Jetzt erst sah er ihr vom Weinen verquollenes Gesicht.
    »Wir
warten auf dich«, stand
da geschrieben. »Menschen
sind völlig verstört. Rundfunk- und Fernsehanstalten haben Betrieb eingestellt.
Überall Chaos. Wollen Gebärdensprache der Taubstummen über deinen Sender
verbreiten. Machst du mit?«
    Er nickte und drückte
sie fest an sich.

Die Gruft
     
    Wie lange
saß sie nun schon in dem muffigen Zimmer fest? Von dem Modergeruch, der aus dem
Bett aufstieg, hatte sie Kopfschmerzen.
    Ich habe
kein Gefühl mehr für die Zeit, dachte Clara.

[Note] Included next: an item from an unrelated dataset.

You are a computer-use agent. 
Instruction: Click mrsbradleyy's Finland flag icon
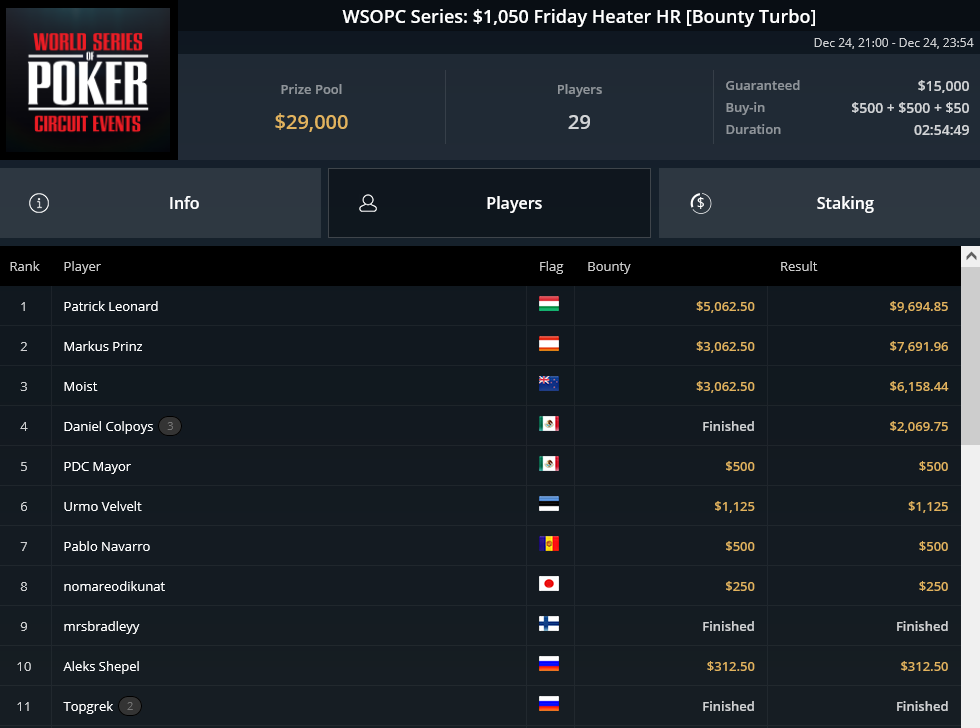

Wie oft hatte sie sich auf dem
staubigen roten Bett hin und her gewälzt, wie oft war sie auf und ab gegangen,
hatte durch das Schlüsselloch gespäht und immer wieder an ihren Fingernägeln
gekaut. Die Fingerkuppen waren schon blutig davon. Und unentwegt quälte
sie Pedros Anblick.
    Es
dämmerte. Ihr war  flau vor Hunger. Und durstig war sie auch. Wo blieb nur
Dragu?
    Nichts
rührte sich im Haus. Sie lauschte angespannt. Nichts. Gar nichts.
    Wenn sie
nur weglaufen könnte, weit, weit weg! Sie lehnte den Kopf gegen das Fenster. Es
war hoffnungslos. Draußen lag dunkel und unheimlich der Wald und die lautlose
Welt.
    Was mochte
dort draußen geschehen sein, seit Dragu sie hier gefangen hielt? Wie viel Zeit
war vergangen? Drei Tage, vier Tage? Sie hatte das Gefühl dafür verloren. Die
Eltern, Knut, Anton – sie hielten sie sicher für tot.
    Ihr Kopf
war wie ausgebrannt. Ich halte das nicht mehr aus, dachte sie. Plötzlich riss
sie das Fenster auf.»Ich bin hier! Holt mich raus – hier bin ich! Hier!«,
schrie sie hinaus in die Dämmerung.
    Vielleicht
hörte sie jemand, ein Radfahrer im Kiefernwald, ein Spaziergänger, ein
Suchtrupp – irgendwer! Sie wusste nicht, dass Goldmund auch die menschliche
Stimme vertilgt hatte, dass niemand sie hören konnte.
    Aus dem
Garten drang frische Abendluft herein. Es duftete nach Sommer, nach Harz und
nach Meer. Der weiße Dünenstrand am Rand des Kiefernwalds musste ganz in der
Nähe sein.
    Ohne zu
überlegen kletterte Clara auf das Fensterbrett, presste die Lippen aufeinander,
damit ihr beim Aufprall auf den Boden kein Laut entfuhr. Dann sprang sie. Sie
fiel in hohes Gras. Ein Stechen durchfuhr ihren Knöchel. Sie hielt sich die Hand
vor den Mund, um nicht aufzuschreien vor Schmerz. Vorsichtig bewegte sie ihren
Fuß. Auch das noch – verknackst!
    Hastig
krabbelte sie an der Hausmauer entlang. Das hohe Gras kitzelte sie im Gesicht.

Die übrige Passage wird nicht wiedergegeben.